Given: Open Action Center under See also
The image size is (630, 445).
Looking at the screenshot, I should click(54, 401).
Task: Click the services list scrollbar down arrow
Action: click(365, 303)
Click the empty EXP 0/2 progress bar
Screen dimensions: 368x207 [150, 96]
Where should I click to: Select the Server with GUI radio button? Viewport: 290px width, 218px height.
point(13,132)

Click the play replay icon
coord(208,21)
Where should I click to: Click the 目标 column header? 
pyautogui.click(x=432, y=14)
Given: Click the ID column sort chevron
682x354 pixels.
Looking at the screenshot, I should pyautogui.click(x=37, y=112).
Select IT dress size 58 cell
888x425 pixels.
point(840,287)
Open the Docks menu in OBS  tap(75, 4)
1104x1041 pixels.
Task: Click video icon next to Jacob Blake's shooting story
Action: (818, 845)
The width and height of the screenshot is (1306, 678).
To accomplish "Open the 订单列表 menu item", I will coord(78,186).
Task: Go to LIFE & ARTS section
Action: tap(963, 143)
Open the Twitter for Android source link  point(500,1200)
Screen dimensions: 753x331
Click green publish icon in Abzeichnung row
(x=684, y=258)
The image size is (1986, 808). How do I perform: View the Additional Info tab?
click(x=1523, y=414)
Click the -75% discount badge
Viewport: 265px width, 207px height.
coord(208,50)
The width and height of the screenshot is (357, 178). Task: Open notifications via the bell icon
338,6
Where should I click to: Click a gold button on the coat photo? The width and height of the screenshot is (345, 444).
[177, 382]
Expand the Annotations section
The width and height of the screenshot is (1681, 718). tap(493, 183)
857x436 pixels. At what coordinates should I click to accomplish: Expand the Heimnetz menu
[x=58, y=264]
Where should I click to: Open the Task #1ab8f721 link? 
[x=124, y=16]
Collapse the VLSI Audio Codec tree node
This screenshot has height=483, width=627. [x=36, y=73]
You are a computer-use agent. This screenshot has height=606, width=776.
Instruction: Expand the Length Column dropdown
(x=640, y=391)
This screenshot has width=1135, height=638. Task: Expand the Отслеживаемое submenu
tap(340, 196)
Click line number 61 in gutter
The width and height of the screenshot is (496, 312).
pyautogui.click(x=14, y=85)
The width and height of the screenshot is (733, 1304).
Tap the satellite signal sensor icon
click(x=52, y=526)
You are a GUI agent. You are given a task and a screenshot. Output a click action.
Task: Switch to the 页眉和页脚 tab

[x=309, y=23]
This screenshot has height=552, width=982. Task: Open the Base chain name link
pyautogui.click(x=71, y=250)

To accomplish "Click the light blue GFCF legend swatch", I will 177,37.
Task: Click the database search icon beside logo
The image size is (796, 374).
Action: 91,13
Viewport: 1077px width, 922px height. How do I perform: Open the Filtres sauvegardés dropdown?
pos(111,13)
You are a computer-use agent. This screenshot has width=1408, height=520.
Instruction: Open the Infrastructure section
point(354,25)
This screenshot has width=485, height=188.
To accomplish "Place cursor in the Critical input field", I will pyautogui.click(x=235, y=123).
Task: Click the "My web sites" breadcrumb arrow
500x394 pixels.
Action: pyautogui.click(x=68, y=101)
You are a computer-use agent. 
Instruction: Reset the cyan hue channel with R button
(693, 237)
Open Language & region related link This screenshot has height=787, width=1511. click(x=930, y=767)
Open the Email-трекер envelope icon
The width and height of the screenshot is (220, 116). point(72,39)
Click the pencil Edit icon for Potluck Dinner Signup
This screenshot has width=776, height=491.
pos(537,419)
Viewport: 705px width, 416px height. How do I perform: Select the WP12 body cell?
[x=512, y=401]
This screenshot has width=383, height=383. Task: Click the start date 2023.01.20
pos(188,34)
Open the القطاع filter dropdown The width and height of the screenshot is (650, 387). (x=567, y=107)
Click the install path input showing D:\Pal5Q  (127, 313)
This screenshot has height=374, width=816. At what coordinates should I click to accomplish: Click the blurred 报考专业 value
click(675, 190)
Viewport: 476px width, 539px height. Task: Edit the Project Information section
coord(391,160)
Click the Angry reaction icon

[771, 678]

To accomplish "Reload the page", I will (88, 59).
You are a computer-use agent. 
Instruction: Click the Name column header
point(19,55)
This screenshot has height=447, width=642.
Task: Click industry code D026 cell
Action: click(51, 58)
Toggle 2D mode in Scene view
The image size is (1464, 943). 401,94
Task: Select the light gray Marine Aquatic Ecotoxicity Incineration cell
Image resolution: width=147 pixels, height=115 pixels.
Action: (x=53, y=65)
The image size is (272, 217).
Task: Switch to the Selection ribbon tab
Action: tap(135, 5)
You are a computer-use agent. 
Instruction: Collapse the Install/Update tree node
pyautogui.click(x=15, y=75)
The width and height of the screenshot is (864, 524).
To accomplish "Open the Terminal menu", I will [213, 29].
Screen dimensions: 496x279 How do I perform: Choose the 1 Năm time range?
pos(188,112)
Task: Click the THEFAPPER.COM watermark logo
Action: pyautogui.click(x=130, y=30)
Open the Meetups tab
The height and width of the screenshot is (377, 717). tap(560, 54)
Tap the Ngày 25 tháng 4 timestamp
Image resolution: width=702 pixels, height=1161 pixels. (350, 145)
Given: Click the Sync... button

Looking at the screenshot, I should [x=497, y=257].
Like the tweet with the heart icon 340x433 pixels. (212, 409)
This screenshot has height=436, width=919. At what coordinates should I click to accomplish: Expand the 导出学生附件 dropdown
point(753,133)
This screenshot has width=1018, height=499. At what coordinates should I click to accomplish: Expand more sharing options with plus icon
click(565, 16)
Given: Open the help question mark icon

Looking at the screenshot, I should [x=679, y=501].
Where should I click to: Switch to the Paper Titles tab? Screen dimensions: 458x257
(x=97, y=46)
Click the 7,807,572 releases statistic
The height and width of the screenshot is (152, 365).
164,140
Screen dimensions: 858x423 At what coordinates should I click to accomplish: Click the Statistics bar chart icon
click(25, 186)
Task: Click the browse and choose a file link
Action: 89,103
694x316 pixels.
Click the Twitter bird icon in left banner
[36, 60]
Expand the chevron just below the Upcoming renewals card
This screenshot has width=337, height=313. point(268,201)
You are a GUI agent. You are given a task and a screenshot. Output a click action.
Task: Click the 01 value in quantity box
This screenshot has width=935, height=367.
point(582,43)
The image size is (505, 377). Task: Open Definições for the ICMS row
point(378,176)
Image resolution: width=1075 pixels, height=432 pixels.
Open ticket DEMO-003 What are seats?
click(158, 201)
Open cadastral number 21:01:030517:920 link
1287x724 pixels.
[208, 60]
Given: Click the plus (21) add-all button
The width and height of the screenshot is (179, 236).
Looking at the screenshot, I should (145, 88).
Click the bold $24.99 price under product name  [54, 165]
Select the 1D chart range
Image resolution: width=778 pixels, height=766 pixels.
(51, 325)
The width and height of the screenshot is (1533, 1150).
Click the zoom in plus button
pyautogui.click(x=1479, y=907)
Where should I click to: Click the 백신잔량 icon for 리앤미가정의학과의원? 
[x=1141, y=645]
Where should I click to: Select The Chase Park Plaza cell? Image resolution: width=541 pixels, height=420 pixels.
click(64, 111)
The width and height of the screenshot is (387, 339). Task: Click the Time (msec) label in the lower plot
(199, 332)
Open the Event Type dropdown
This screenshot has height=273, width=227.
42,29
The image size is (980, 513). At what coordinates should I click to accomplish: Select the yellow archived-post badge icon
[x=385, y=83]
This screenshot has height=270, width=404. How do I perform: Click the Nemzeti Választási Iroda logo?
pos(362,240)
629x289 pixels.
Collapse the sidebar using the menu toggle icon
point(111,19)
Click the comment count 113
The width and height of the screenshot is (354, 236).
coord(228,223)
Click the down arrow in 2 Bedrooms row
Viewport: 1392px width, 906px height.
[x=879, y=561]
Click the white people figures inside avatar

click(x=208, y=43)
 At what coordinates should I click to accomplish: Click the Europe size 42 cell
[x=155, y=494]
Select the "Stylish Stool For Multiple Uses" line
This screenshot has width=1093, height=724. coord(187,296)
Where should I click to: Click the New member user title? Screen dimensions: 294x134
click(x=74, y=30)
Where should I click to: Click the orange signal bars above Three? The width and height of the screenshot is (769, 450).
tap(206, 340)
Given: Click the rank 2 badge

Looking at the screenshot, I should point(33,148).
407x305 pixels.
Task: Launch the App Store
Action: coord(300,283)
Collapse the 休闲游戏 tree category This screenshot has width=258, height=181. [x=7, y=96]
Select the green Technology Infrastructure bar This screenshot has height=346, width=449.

───

About this task — Return each line from the material that includes the string "input".

Finished exercise —
To accomplish "Place cursor in the Critical input field", I will pyautogui.click(x=235, y=123).
Click the install path input showing D:\Pal5Q  (127, 313)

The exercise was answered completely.